À dix-huit ans, je passais mes nuits à te parler. Tu ne répondais jamais. Toi aussi, tu es un peu comme moi. Le jour, je me languissais de toi. Je n'allais plus en cours depuis longtemps ; qu'avaient-ils à m'apprendre ? À part que la vie ne servait à rien, je ne sais pas. Je ne me suis jamais attardé sur la question. Il ne me manquait que toi. Alors, je ne dormais plus. J'avais le visage marqué comme un homme père depuis peu. Des longues cernes me mangeaient le visage. Mais qui s'en soucierait ? Toi seule n'était pas grise, dans ce monde pollué en voie d'extinction. Toi seule savait pourquoi je te préférais aux autres. Et toi seule ne m'a jamais rien reproché.

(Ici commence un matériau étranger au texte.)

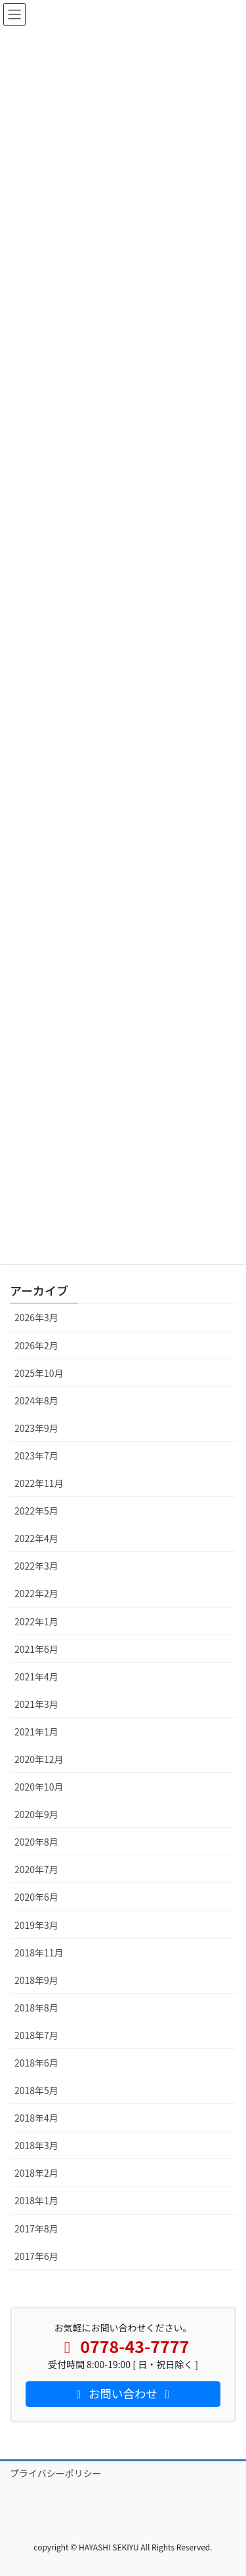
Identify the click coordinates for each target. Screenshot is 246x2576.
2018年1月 (36, 2200)
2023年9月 (36, 1428)
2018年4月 (36, 2117)
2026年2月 (36, 1345)
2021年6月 (36, 1648)
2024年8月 (36, 1400)
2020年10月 (39, 1786)
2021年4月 (36, 1676)
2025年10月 (39, 1372)
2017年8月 (36, 2228)
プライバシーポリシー (56, 2473)
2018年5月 (36, 2090)
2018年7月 (36, 2035)
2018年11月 (39, 1952)
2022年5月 (36, 1510)
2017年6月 (36, 2256)
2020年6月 (36, 1896)
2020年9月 (36, 1814)
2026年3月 (36, 1317)
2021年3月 (36, 1704)
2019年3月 (36, 1925)
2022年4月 (36, 1538)
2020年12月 (39, 1759)
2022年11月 (39, 1483)
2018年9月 (36, 1980)
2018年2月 (36, 2172)
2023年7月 (36, 1455)
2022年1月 (36, 1621)
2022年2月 (36, 1593)
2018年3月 (36, 2145)
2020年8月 (36, 1841)
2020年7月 (36, 1869)
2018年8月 (36, 2007)
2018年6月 (36, 2062)
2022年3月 (36, 1565)
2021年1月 (36, 1731)
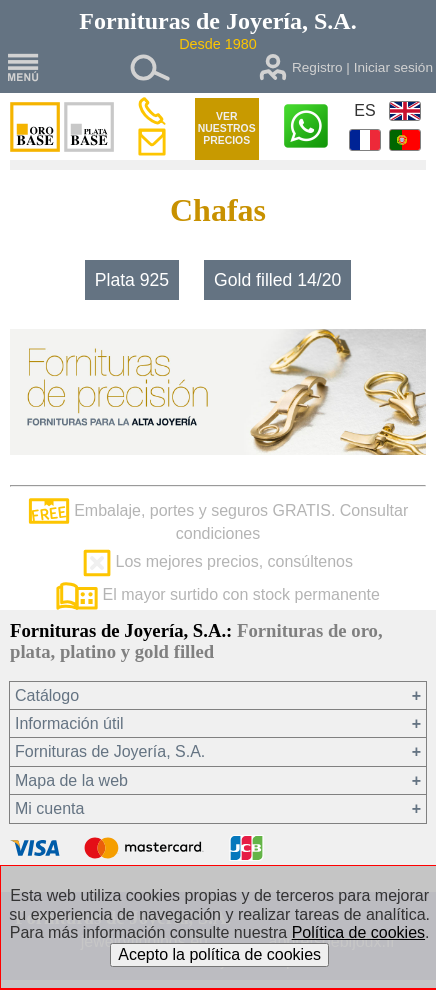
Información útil (69, 723)
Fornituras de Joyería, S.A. (110, 751)
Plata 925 (132, 280)
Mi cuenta (49, 808)
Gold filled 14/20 (277, 280)
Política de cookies (358, 932)
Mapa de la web (71, 780)
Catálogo (47, 695)
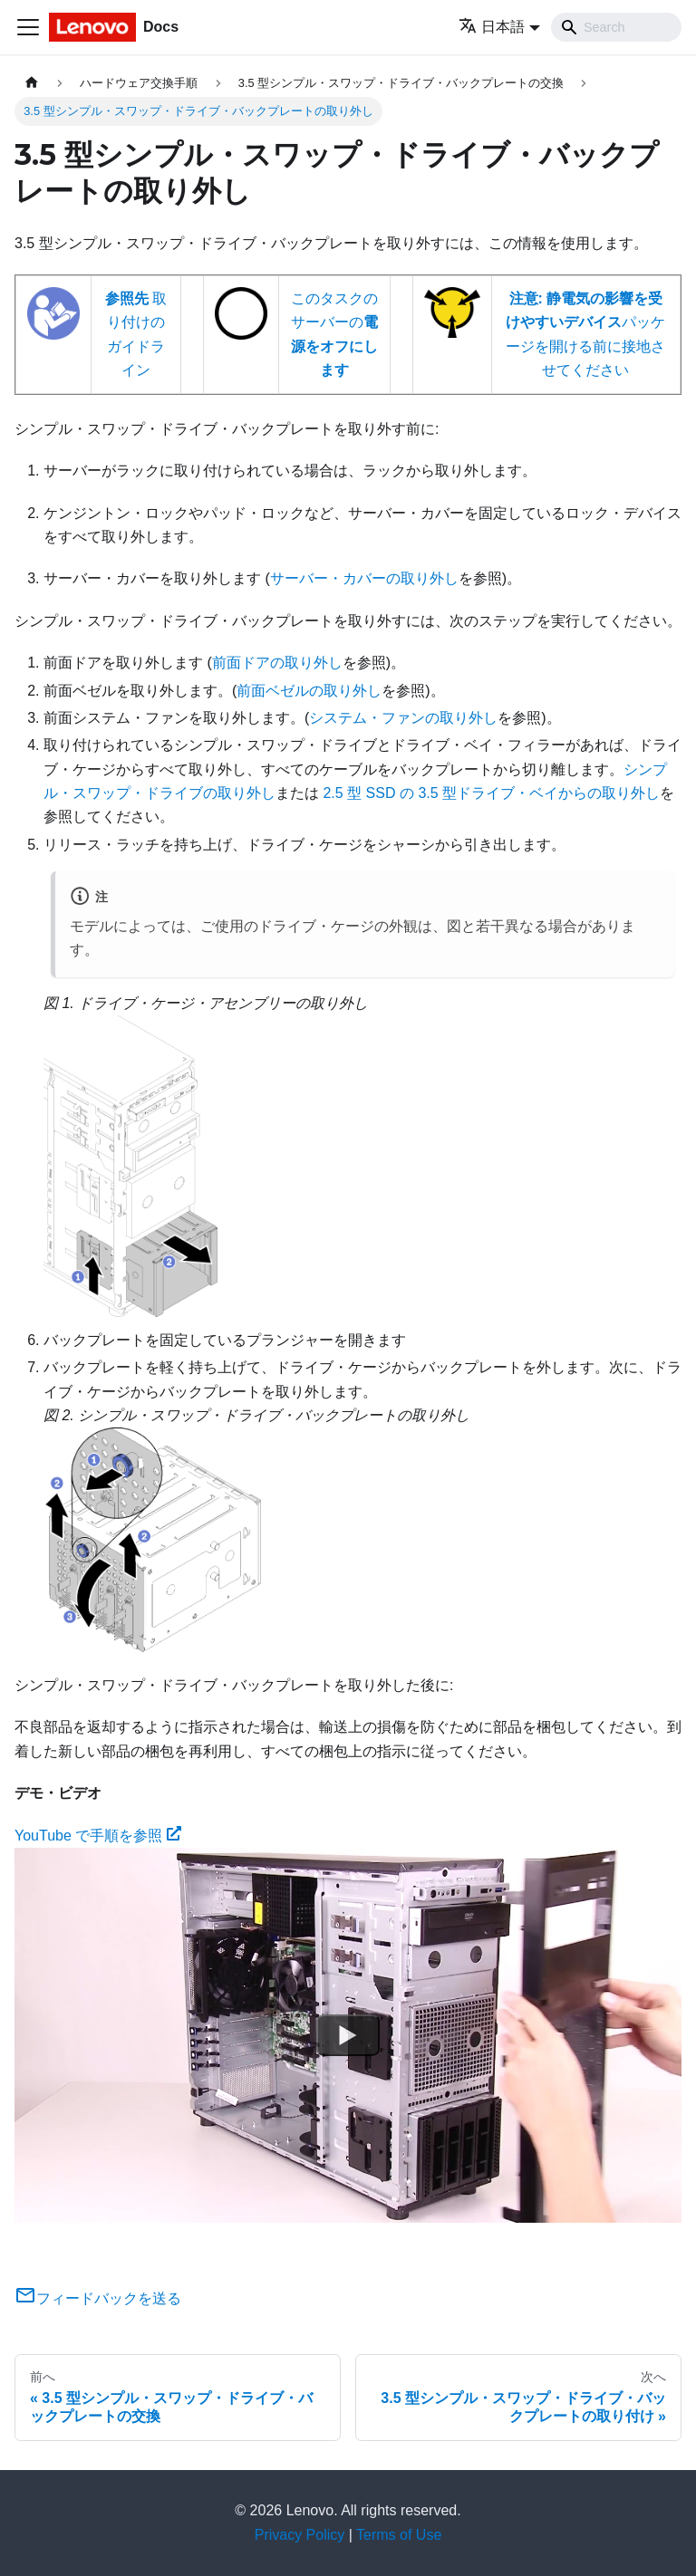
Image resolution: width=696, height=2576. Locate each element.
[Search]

Je paye mon ticket, et entreprends de gravir la longue volée de marches que je connais si bien. Une marche, deux marches, trois marches ... Et d'autres encore. Des marches à n'en plus finir. Et au bout, toi.
À vingt ans, j'ai failli réussir. Ce que je désirais depuis mes douze ans. Oui, j'ai failli. Et puis, au dernier instant, j'ai changé d'avis. Comme tout le monde. Je n'ai jamais prétendu être différent. Seulement, mon cœur ne m'appartenait pas. J'étais un pantin guidé par des ressentis flous et grotesques. Mon monde était toujours gris. Et je crois que personne ne se souvenait de mon nom. Moi-même l'ai oublié. Peut-être que toi, tu le sais. Peu importe. J'avais frôlé l'infini, pour revenir entre les barrières, me faire maltraiter par le monde, encore un peu. Je devais aimer ça.
Je suis à bout de souffle. Mais j'ai réussi. Je suis au sommet. Paris s'étant à mes pieds, joviale et sûre. Heureuse. Pas comme moi. Heureux, c'est une utopie, tout simplement. Mais je lève les yeux. Tu es là. Tu m'attendais. Tu me souris, pas comme ses idiots en-bas, ses idiots heureux ; tu me souris parce que tu m'aimes. Et, comme chaque soir, je te souris à mon tour. Il est dur de sourire. Mais il le faut bien. Tu t'approches, mes doigts effleurent tes cicatrices que je trouvent si belles, bien plus belles que les miennes. Mes lèvres goûtent de ton visage d'albâtre. Partons, partons à présent. Laissons-les à leurs problèmes et à leurs solutions fantasques. Laissons-les mourir. Emporte-moi, emporte-moi avec toi. Toi la seule, toi la plus belle. Éteins-toi ce soir, pour ne te rallumer que pour moi. Je me loge dans tes bras, tes bras si froids, mais si accueillant. Tu m'aimes, n'est-ce pas ? Toi au moins tu m'aimes. Mais moi aussi. Je ne t'oublierai jamais.
La neige tombe doucement sur Paris. C'est le soir de Noël. Le monde est heureux ; et lui aussi. Il est mort ce soir. Mort, mais vivant. Dans les bras de sa douce, sa bien-aimée. Dans les bras de la Lune.